Javaプログラム内でSystem.gc()メソッドまたはRuntime.gc()メソッドの呼び出しが行われた場合、呼び出したJavaスレッドのスタックトレースを出力するオプションです。
オプションの操作は、次の手順で行います。
[System.gc()の検出]の横の[変更する]ボタンを押します。
System.gc()の検出の変更ダイアログが表示されます。
変更するラジオボタンを選択します。
上の図は無効から有効に変更する場合の例です。
このとき[取消し]ボタンまたは[×]ボタンを押すと、変更を行わず、ダイアログを終了します。
[了解]ボタンを押し、System.gc()の検出の選択状態が変更されます。
このとき[System.gc()の検出]の状態の表示も変更されます。
注意
System.gc()検出時のスタックトレース出力先について
“System.gc()の検出”を「有効」に設定し、System.gc()メソッドまたはRuntime.gc()メソッドの呼び出しを検出した場合のスタックトレースの出力先は、監視対象のJavaプロセス起動時の“-XX:+PrintJavaStackAtSystemGC”オプションの指定の有無に影響を受けます。
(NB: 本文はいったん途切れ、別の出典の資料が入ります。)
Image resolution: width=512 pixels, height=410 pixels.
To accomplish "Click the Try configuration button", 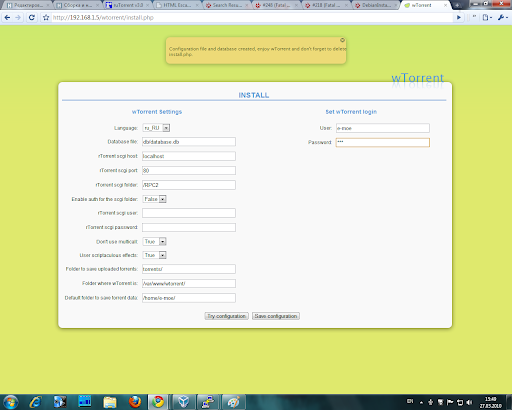I will pos(226,316).
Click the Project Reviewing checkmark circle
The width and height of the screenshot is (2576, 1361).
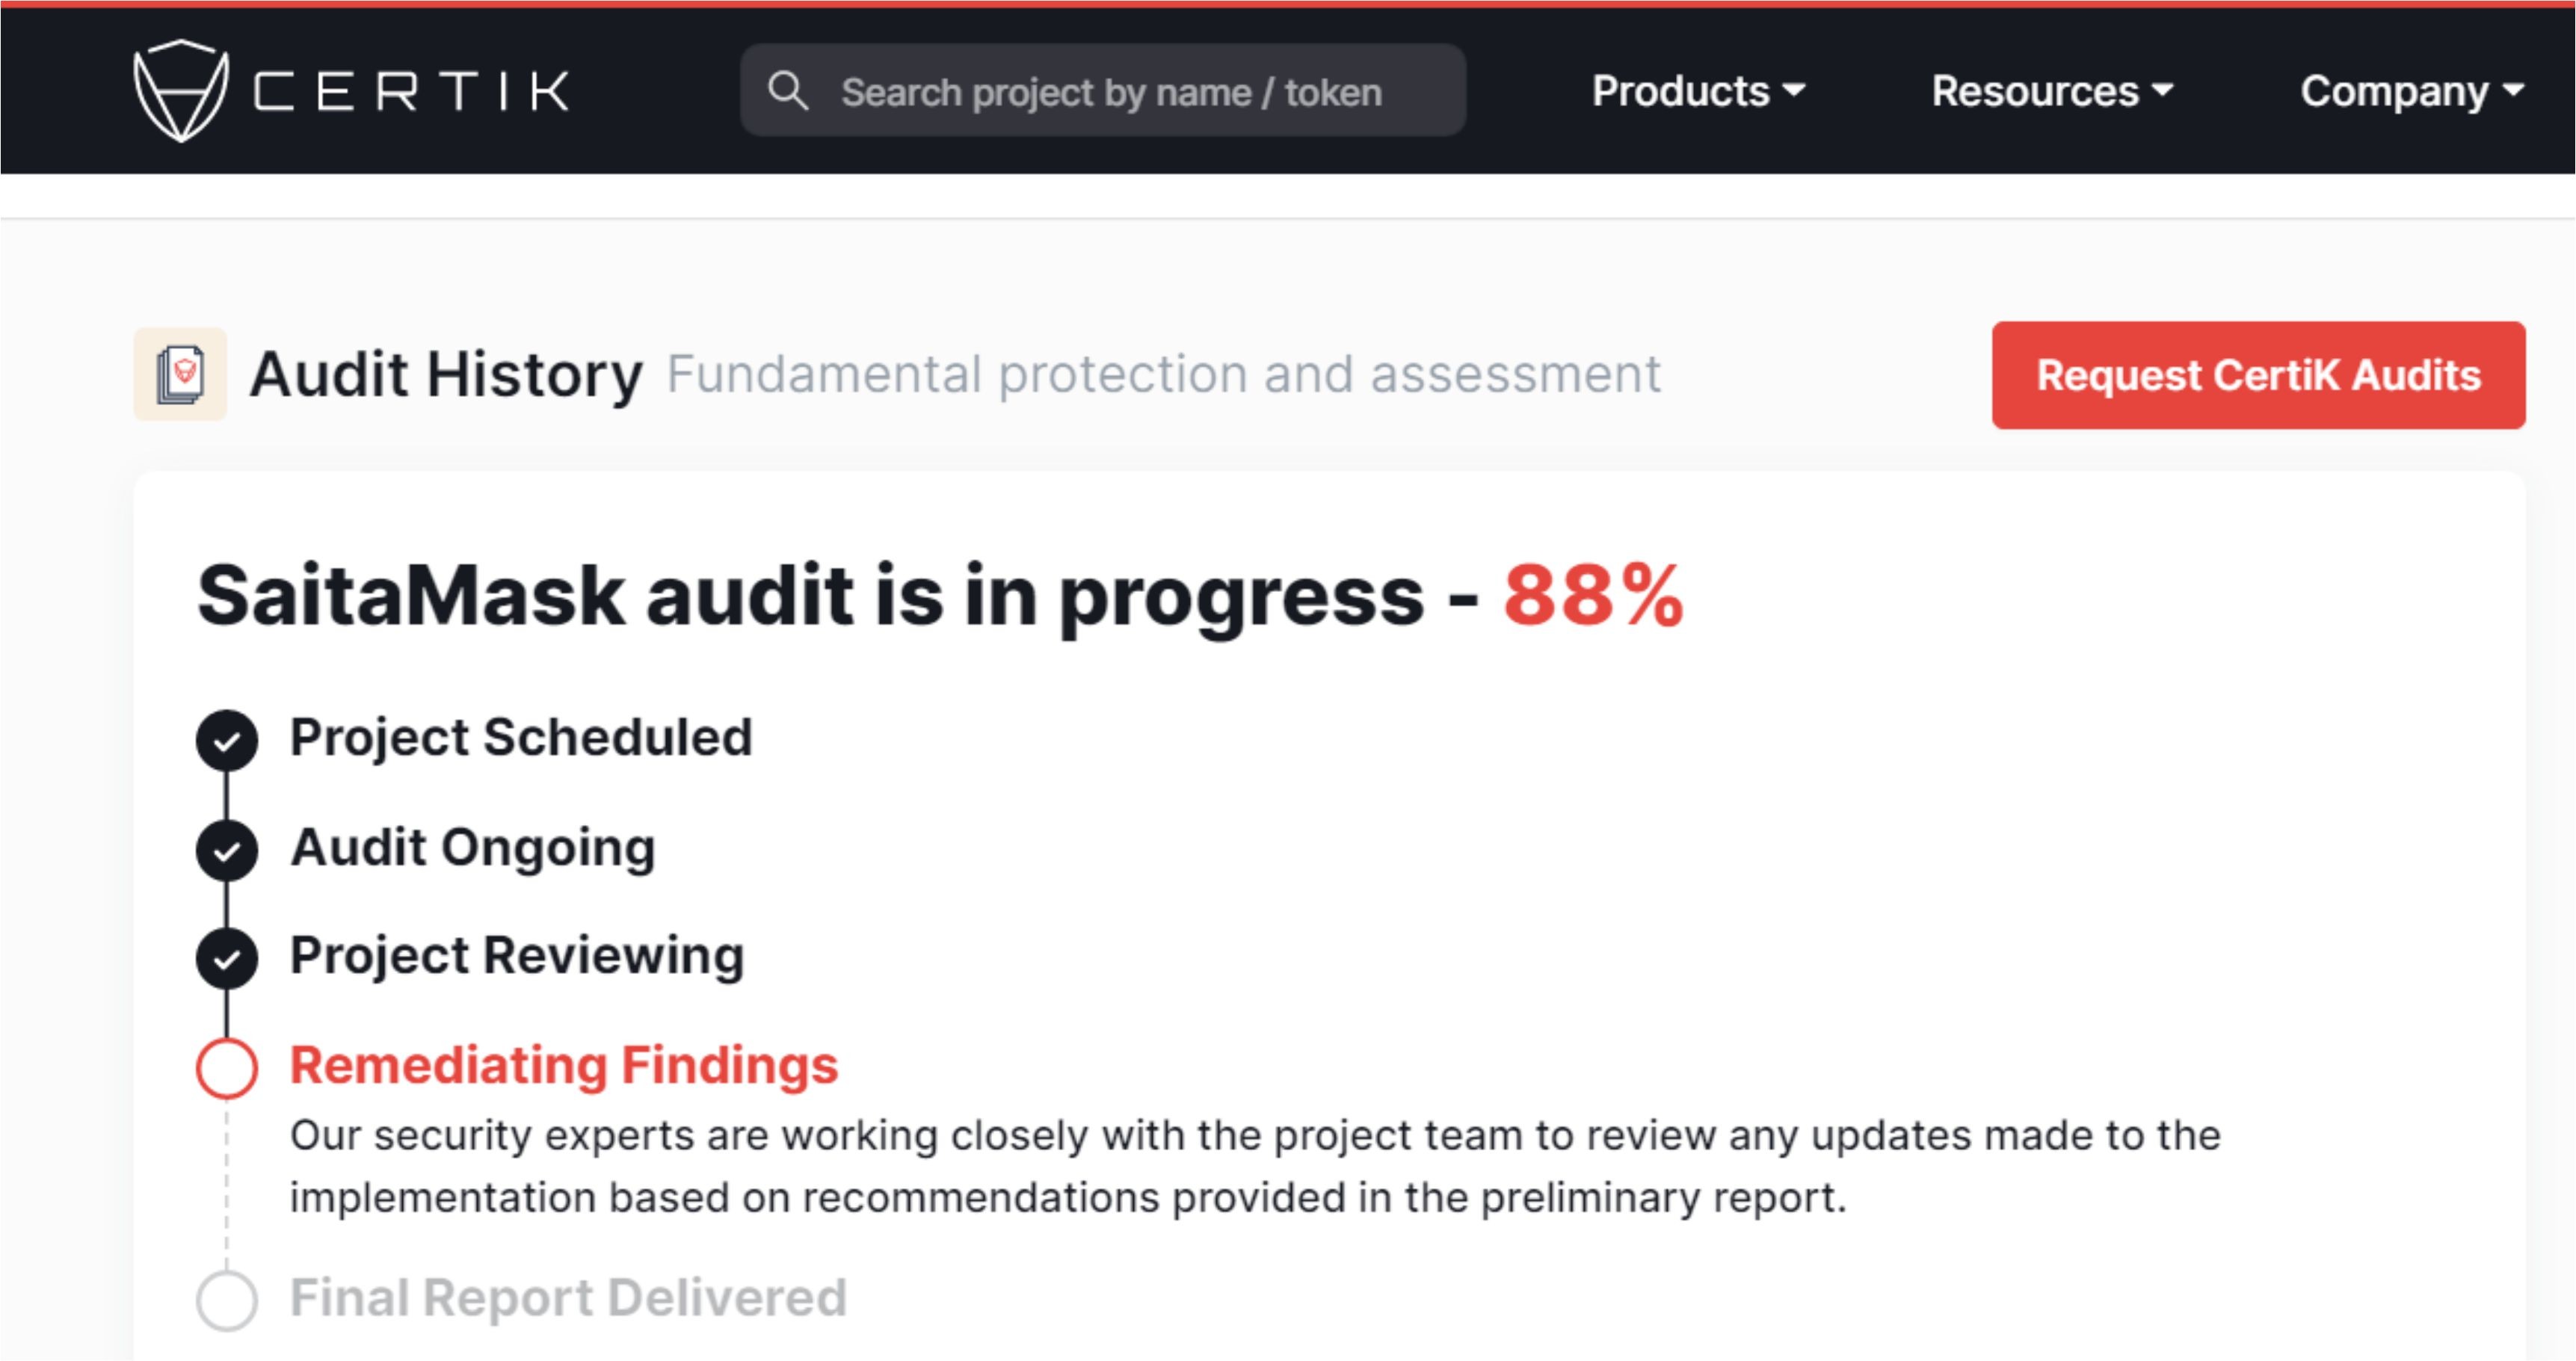227,959
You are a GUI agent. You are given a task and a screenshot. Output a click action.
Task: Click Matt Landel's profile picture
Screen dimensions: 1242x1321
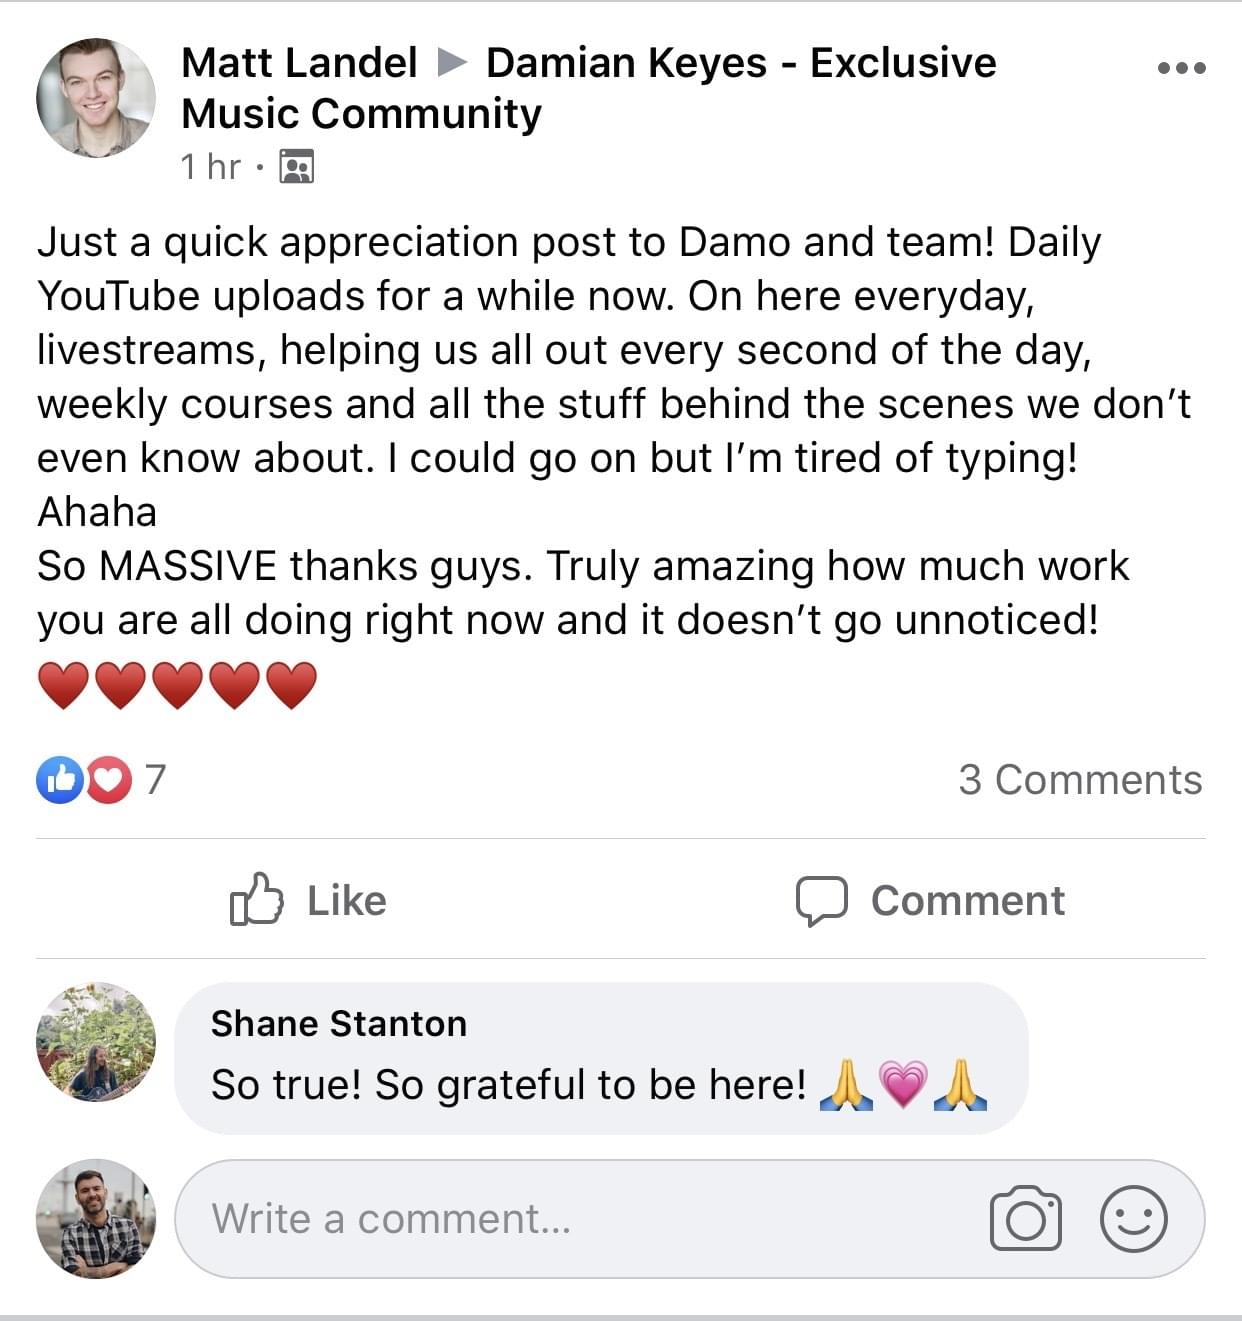tap(96, 97)
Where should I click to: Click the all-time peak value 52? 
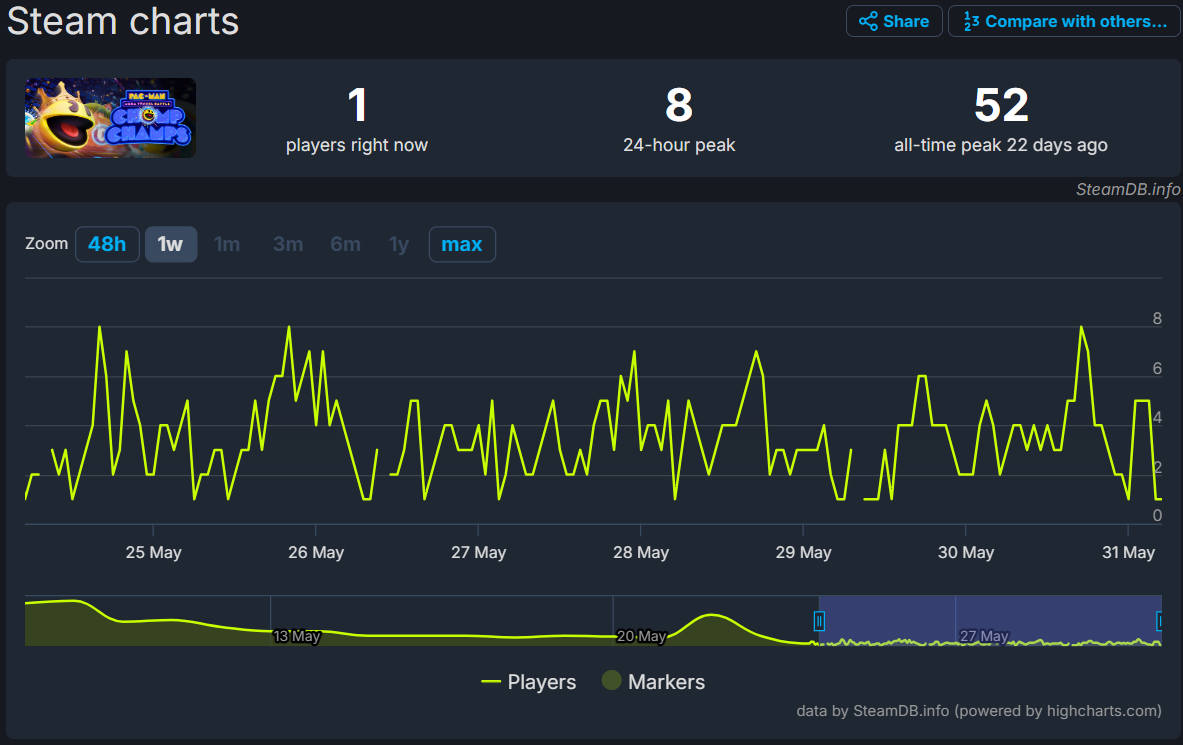(1001, 105)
“-XX:+PrintJavaStackAtSystemGC”オプションの指定 | 出力先 |
---|---|
なし | 標準出力(※) |
あり | 標準出力(※)およびFJVMログファイル |
※標準出力がロギングされている場合は、そのファイルへ出力されます。
“System.gc()の検出”を「無効」に設定した場合は、“-XX:+PrintJavaStackAtSystemGC”オプションの指定の有無に関係無くスタックトレースの出力は行われません。
“-XX:+PrintJavaStackAtSystemGC”オプションについては、“チューニングガイド”の“JDK/JRE 7のチューニング”の“java.lang.System.gc()実行時におけるスタックトレース出力機能”を参照してください。
GC表示ポリシーで「詳細」を選んだときの出力情報や、動的コンパイル発生状況のログ出力に含まれる、タイムスタンプの形式を指定するオプションです。オプション“ -XX:FJverboseTime”の指定に相当します。
オプション“ -XX:FJverboseTime”については、“チューニングガイド”の“JDK/JRE 7のチューニング”の“ログ出力における時間情報のフォーマット指定機能”を参照してください。
オプションの操作は、次の手順で行います。
[タイムスタンプ形式]の横の[変更する]ボタンを押します。
タイムスタンプ形式の変更ダイアログが表示されます。
変更するラジオボタンを選択します。
上の図は、タイムスタンプの形式を[経過時間]から[日時と経過時間]に変更する場合の例です。
このとき[取消し]ボタンまたは[×]ボタンを押すと、オプションを変更せず、ダイアログを終了します。
[了解]ボタンを押すと、タイムスタンプ形式が変更されます。
このとき“タイムスタンプ形式”の表示も変更されます。